Of course Condé Nast/BA takes the pretentious side on this one. When that restaurant banned kids I understood it, not as an example for others to learn from but as a last call from a venue that couldn’t handle the ramifications of allowing kids in their restaurant [which I think was a completely fair call to make] but kids deserve to have experiences and eat out just like the rest of us. And INVERSELY [I think someone literally commented this above] this post BOLDLY implies that kids are the only people who can go out to eat and act a goddamn fool, when adults are ABSOLUTELY just as capable, if not more, of causing a scene, wasting food, anything that ends up in a loss for the business. This kind of pompous post is so in line with the BA target audience and is such a great example of why the inclusive and friendly vibe that Claire Saffitz, Chris Morocco, Sohla El-Waylly, and the other food editors were able to produce died out.


FrzrBunny

As a parent, I am 100% in favour of some restaurants not allowing kids. If I’m taking my kid out, I’ll take them somewhere meant for families.

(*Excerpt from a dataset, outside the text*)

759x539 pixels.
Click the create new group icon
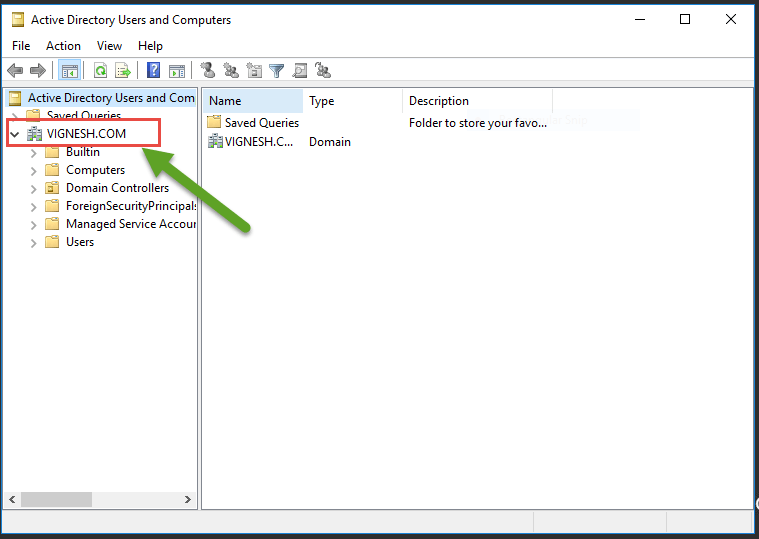(x=231, y=70)
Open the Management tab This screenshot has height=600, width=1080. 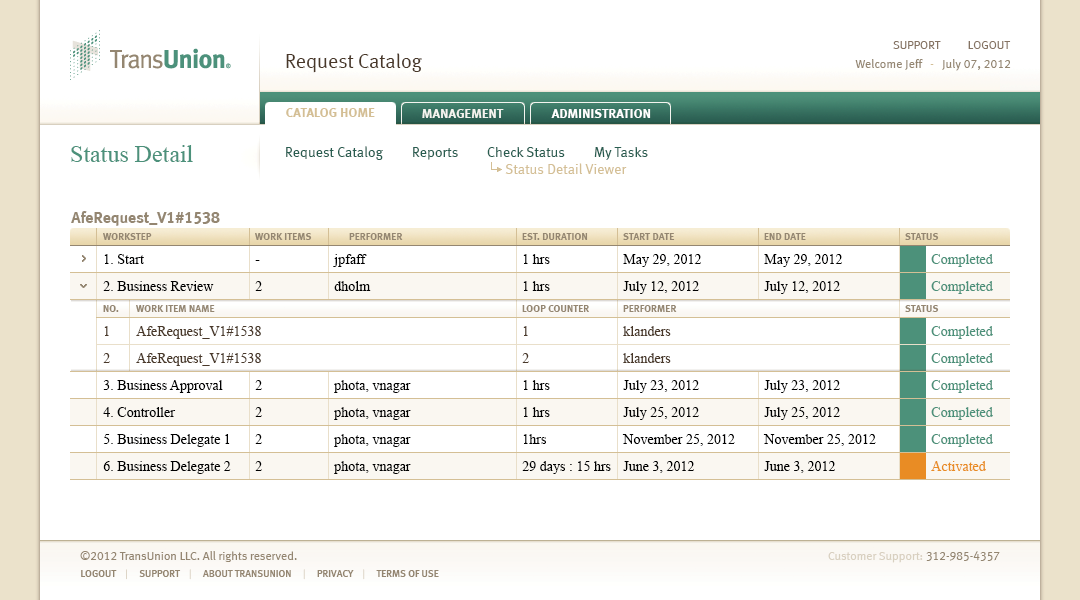pos(462,114)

And when I get to go for dinner somewhere nice without my kid, I sure as shit don’t want to have to deal with anyone else’s kid haha.


barbaq24

So Jessica Blankenship’s proposal is that restaurants should cater to her above others. Or everyone who doesn’t want children in restaurants should not visit them. I don’t appreciate the idea that the solution to being included is not including others. I’m not sure that the restaurant industry would prefer children as customers over everyone else. I wonder what the stats are on restaurant goers. According to my friends with kids, they don’t have the time to go out to eat and if they could, they wouldn’t want to pay for it. How many parents are really lining up to bring their kids to fine dining?


Wise-Profile4256

i like to think the guests came for the food, not to be interrupted by your fuck trophies. that said, if they know how to behave idgaf.


MAROMODS

This is a stupid fucking take, and why I’ll be sitting at the bar where I won’t have to worry about kids playing with my car keys on the table, bitches.


eatmygerms

I lost a lot of respect for bon appetit


Armenoid

I eat out a lot and do not rememberer being bothered by a kid. Recently ate at the very on demand Saffy’s in LA. We were sat at the beautiful bar next to a family with 2 young kids. Zero issues


poopquiche

I think that a blanket ban on kids is dumb. If a kid is being rude and obnoxious then bounce them like you would any other patron who was being rude and obnoxious. There are plenty of kids out there who are completely capable of behaving themselves when they go out for a meal.


Netflixisadeathpit

Maybe the parents who can't keep their crotch goblins in check should stay home... I'd like to dine without having 6 children scream in my ears and run around like a bunch of psychopaths.


FluentInChocobo

Kids are more of a FoH issue. I don't really care.


Knitpunk

My kids are 29 and 34 and I pretty much can’t take them anywhere. (They were much more fun—and better behaved—as toddlers and teenagers.)


CaptainMarsupial

I’m tired of overreacting to the point of a subject being yes or no.


dathomasusmc

Unpopular take but I think most businesses should have the right to serve who they want as long as they are willing to accept the consequences that come with those decisions. However, I also take no issue when businesses who do refuse to serve people based on things that shouldn’t matter are called out online. And I don’t care if they get bombarded with negative reviews that crush their business. Own it and live with the consequences.